Starmer’s strategists test anti-Green messaging, including leader’s former job as a breast enhancement hypnotist
Daily Telegraph 06/04/26
Two years ago, before the last general election, voters could be forgiven for thinking of the Green Party as little more than a band of eco-friendly Leftists.
The party’s main policies in 2024 included a faster target for reaching net zero, more NHS investment and an end to university tuition fees – funded by tax rises for the rich.
But all that has changed with the election of Zack Polanski, the 43-year-old self-described “eco-populist”, who has lifted the party to tie with Labour and the Conservatives in the opinion polls, just four points behind Reform.
Under his leadership, the party’s policy platform has shifted dramatically further to the Left and now features pledges to scrap drug laws, legalise prostitution and lower motorway speed limits to 55mph.
Concerned by rising support for Mr Polanski among young people, Muslims and the middle classes, Labour strategists are drawing up an aggressive campaign to attack him ahead of the local elections, when Sir Keir Starmer’s party is likely to lose a swathe of seats to the Greens.
With the stakes so high, there is frustration in Labour headquarters that the Greens are still viewed by the public as a party of cuddly environmentalists, even when nature barely features in the Polanski-era manifesto.
“We are the party that has reintroduced beavers into the wild,” said one enraged Labour source. “We are the party that is planting trees to build three new national forests. They could call for us to do more on nature, but they don’t.”
Labour has commissioned focus groups to test anti-Green messaging with voters, including specific lines about Mr Polanski and his former job as a hypnotist, in which he claimed to be able to increase the size of women’s breasts.
Although he previously claimed that he did not support the practice and had been stitched up by the Sun newspaper, an unearthed archive tape from 2013 showed last month that Mr Polanski in fact stood by his methods, arguing: “The evidence is growing.”
“They treated Reform as a kind of family fallout, and that was a huge mistake,” he said.
“Labour needs to learn from that and set out some dividing lines, but it won’t work to just call the Greens mad, because people don’t think the status quo is sensible either.”
Despite a perception that the rise of the Greens is tied to their position on Gaza, More in Common’s polling shows that among voters switching between Labour and the Greens, the most common reason is the cost of living.
Under Mr Polanski, the Greens have promised a dramatically larger welfare state, more spending on healthcare, more benefits for immigrants and a cap on commercial rents.
In a speech last month, he declared that wealth taxes would be a “day one priority” for his government, levied at 1 per cent on assets above £10m and 2 per cent over £1bn.
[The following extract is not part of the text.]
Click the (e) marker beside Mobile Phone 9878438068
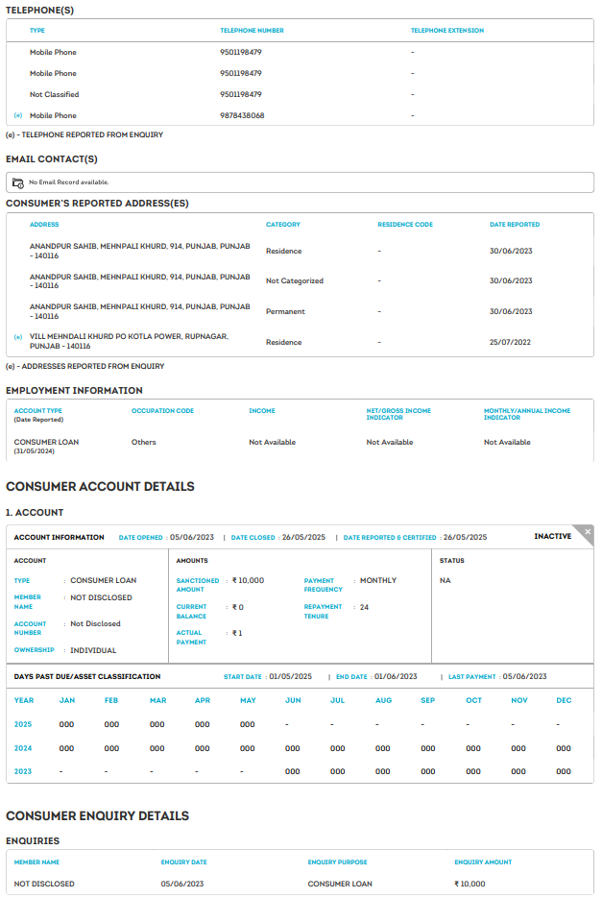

That message of economic radicalism – once owned by Labour – is likely to become the battleground between the two parties ahead of the next election.
Labour’s latest campaign leaflets, distributed to campaigners last month, feature the new slogan “Greens have the wrong answers” and the threat that the party will plunge Britain into “economic chaos” with a raft of tax rises and unfunded spending commitments.
A Labour source said: “Elections tend to be won and lost on the economy, and the further you get, the more scrutiny on you increases.”
Mr Polanski has not always reacted well to that scrutiny, and often takes a swipe at journalists who have criticised him. His family has asked the IPSO press regulator to ban reporters from contacting them after a piece that alleged they feared that they would have to “leave the UK if he ever became prime minister” because of anti-Semitism within the party.
“Polanski has a habit of going off the handle at outlets he deems are less friendly,” said the source. “He thinks it’s good turf to play on, going after media asking legitimate questions.”
Unfortunately for Labour, the Green threat is likely to get worse before it gets better. Next month’s local elections will see votes across London, where the Greens have strong support, and Mr Polanski has forecast a “Green wave” to follow across the rest of England, Scotland and Wales.
In the meantime, Sir Keir can only hope that the Greens – like Reform – hit a ceiling of support and stop climbing in the polls. If that ceiling exists, Mr Polanski has not yet reached it.